[Activity] Every line below that has "agent" in it should be copied.

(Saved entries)
=== Begin Enclosure ===
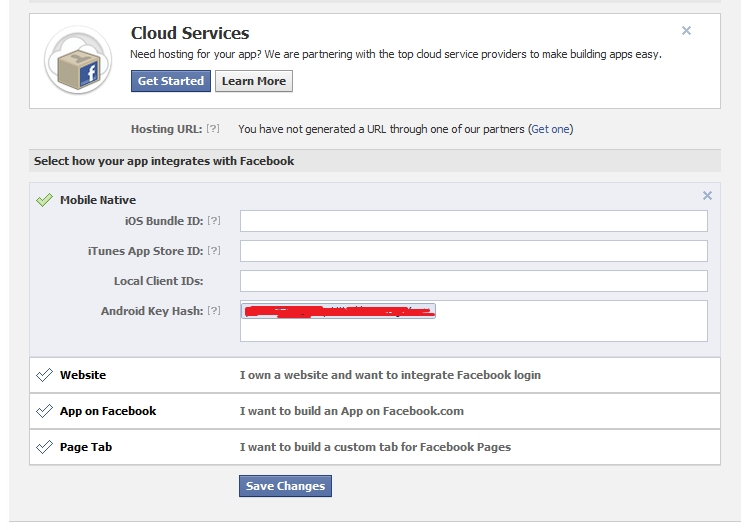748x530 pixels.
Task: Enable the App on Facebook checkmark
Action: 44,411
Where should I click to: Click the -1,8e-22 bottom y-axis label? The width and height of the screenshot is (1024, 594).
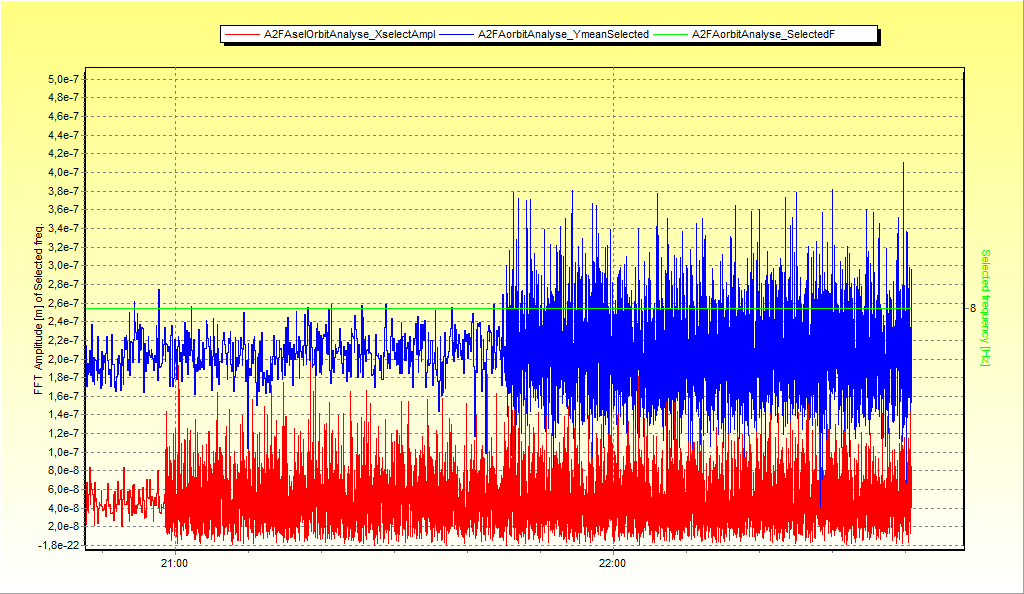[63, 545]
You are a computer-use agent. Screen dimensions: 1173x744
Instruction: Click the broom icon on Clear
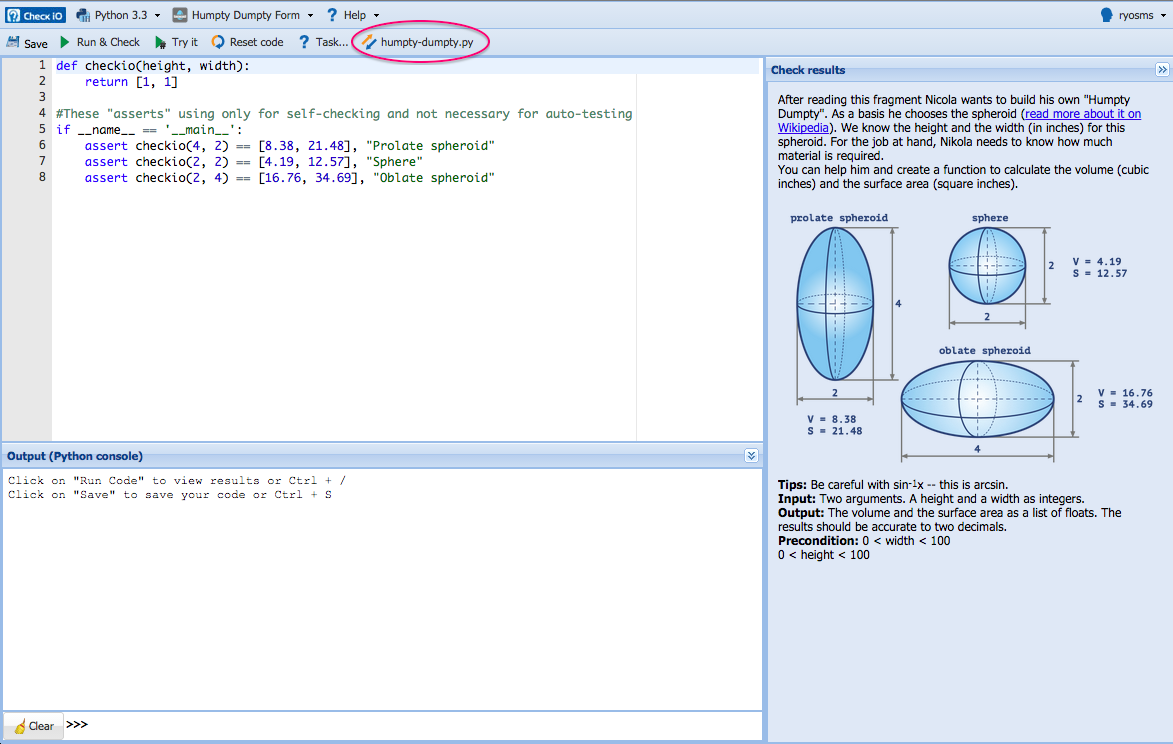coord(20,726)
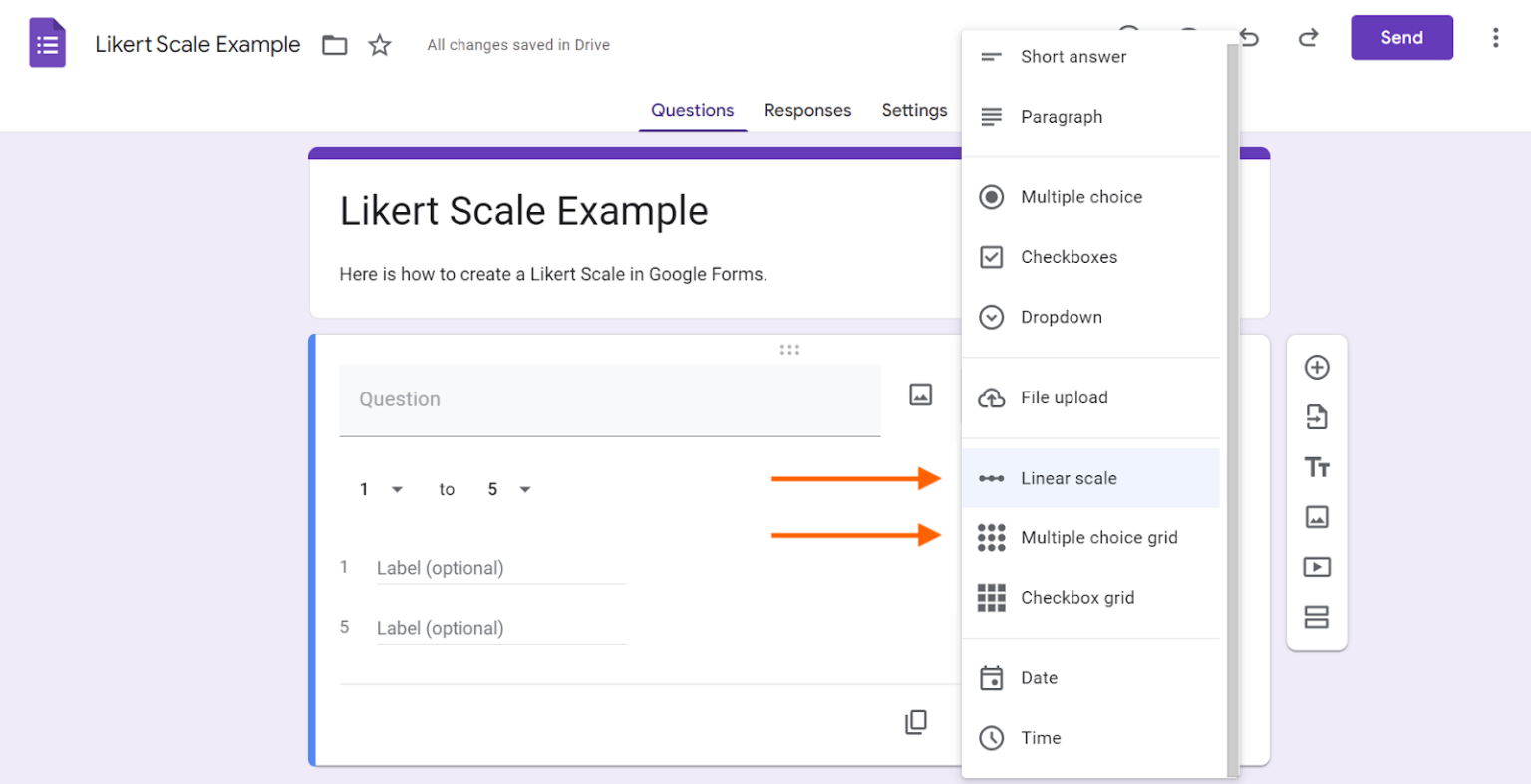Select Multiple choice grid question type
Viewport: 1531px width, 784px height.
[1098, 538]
=== End Enclosure ===
=== Begin Enclosure ===
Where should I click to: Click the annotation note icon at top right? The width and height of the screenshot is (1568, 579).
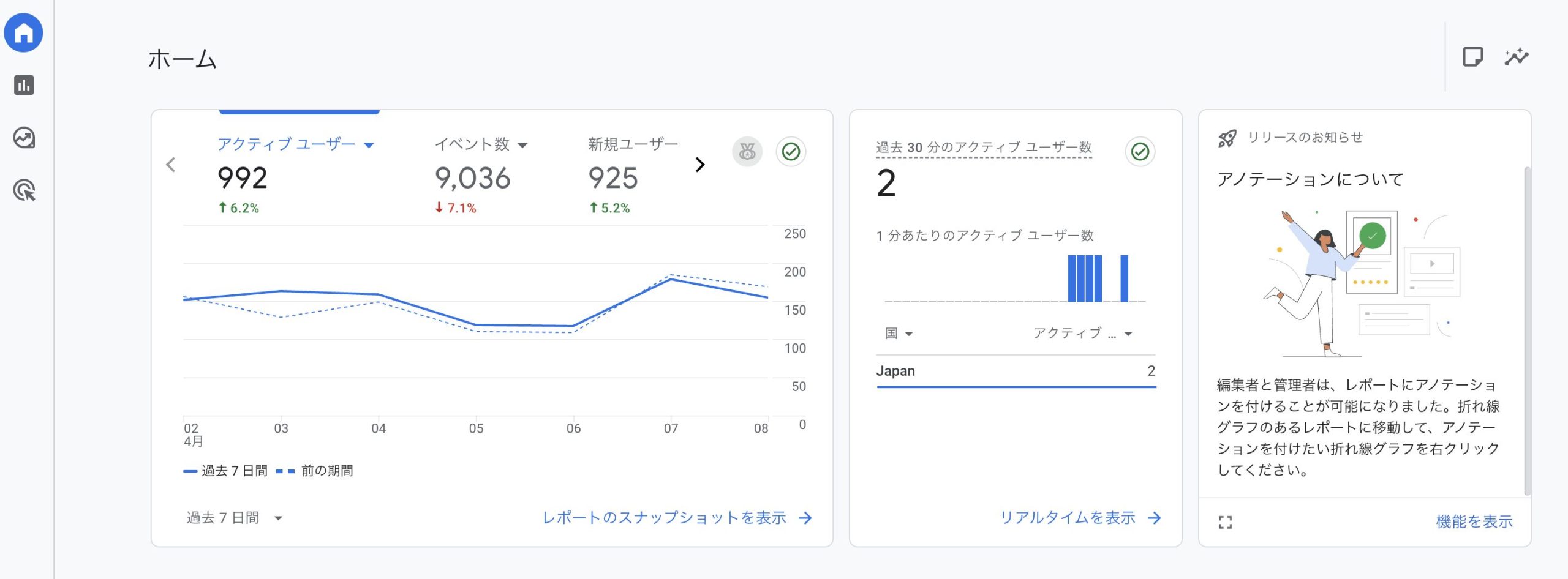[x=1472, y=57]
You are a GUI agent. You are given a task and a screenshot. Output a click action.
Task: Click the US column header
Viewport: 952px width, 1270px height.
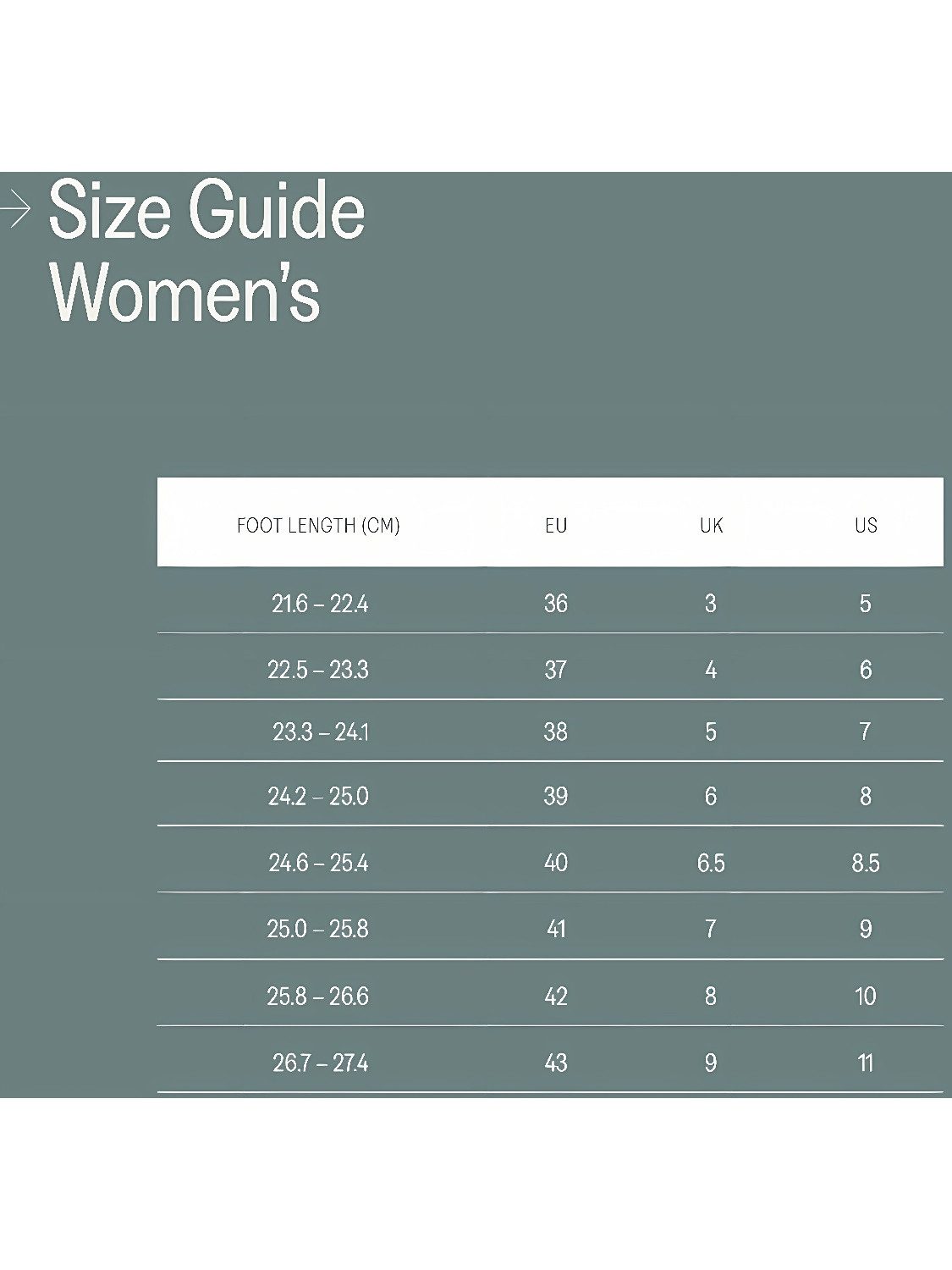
=== End Enclosure ===
=== Begin Enclosure ===
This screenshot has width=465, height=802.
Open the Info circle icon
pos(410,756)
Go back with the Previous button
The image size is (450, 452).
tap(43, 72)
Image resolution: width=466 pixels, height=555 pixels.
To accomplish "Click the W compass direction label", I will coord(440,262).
=== End Enclosure ===
[Written solution]
You are a computer-use agent. Screen dimensions: 1173x744
You are a GUI agent. You are given a task and a screenshot. Output a click action.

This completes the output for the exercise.